Luego de una denuncia pública en la que se alertó a no tomar agua de la llave por estar contaminada por arsénico y manganeso la Junta Municipal de Agua y Saneamiento Juárez desmintió la información publicada en las redes sociales y medios de comunicación.
A través de un comunicado la descentralizada negó que el agua potable este contaminada por la presencia del elemento químico por lo que no hay riesgo a la salud pública.
Y es que de acuerdo a la existencia de estudios recientes algunos pozos de la JMAS Juárez podrían albergar la presencia de estos dos metales tóxicos que al ser consumidos por las personas a través de agua contaminada o comida preparada con esta y cultivos alimentarios regados con agua rica en arsénico puede causar intoxicación crónica.
De acuerdo al biólogo Damián López, integrante del Comité de Defensa del Río Bravo y Frente Amplio Ambiental del Norte, quien difundió la alerta a través de las redes sociales, los efectos más característicos son alteraciones de hígado, la aparición de lesiones cutáneas y cáncer de piel, pulmón y vejiga.
“Si bien es cierto que pozos de algunos sectores de la ciudad presentan contenido de arsénico en agua, estos no representan el 56% del total, sino que se trata del 16.15%”, afirmó el biólogo Francisco López, Jefe de Plantas Tratadoras de Aguas Residuales y Laboratorio de Calidad del Agua.
Explicó que esta agua que es entregada a la población es tratada a través de la dilución de sus componentes para llevarlos a niveles seguros de consumo humano (< 0.025 mg/l) antes de llegar a las casas.

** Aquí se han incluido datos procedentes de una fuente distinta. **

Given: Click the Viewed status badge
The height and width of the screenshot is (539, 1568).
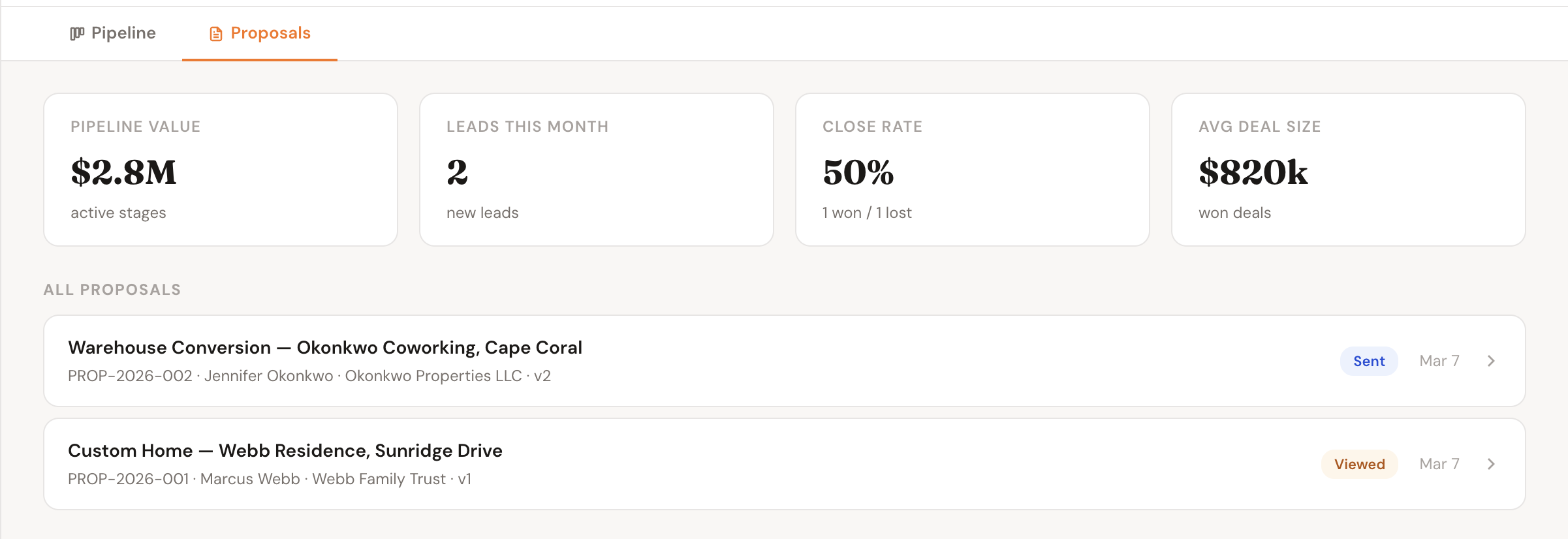Looking at the screenshot, I should 1359,464.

En cuanto al manganeso expresó que las fuentes que presentan este metal son el 9.61% del total, mientras que el uso de hexametafostato de sodio permite una remoción parcial de este elemento, es decir, lo hace inaccesible para la absorción en el cuerpo humano.
Según datos obtenidos de la Organización Mundial de la Salud (2020) asientan que existe una falta de correlación que asocie la ingesta de manganeso vía oral con efectos tóxicos sistémicos en seres humanos, esto es debido a los mecanismos homeostáticos que controlan los niveles de manganeso y que protegen al cuerpo de sus efectos. El manganeso es expulsado del cuerpo naturalmente durante la excreción de la bilis.
A su vez explicó que el manganeso en agua se encuentra disuelto formando interacciones con otros elementos, esto lo hace inaccesible por inhalación ya que no forma componentes volátiles bajo condiciones normales de presión y temperatura.
Actualmente se está trabajando en la implementación de procesos de potabilización que aseguren mantener los niveles de arsénico y demás componentes por debajo de los límites permitidos por la normatividad vigente (NOM-127-SSA1-2021), dijo el biólogo Francisco López.
Por su parte el subdirector de Ecología del Municipio, César Díaz, manifestó que en caso que el agua potable de la ciudad contenga arsénico y manganeso afectaría bastante a la salud de la población, sin embargo declaró que tanto laboratoristas de la Junta Municipal de Agua y Saneamiento como la UACJ constantemente realizan pruebas de la calidad del líquido en mención.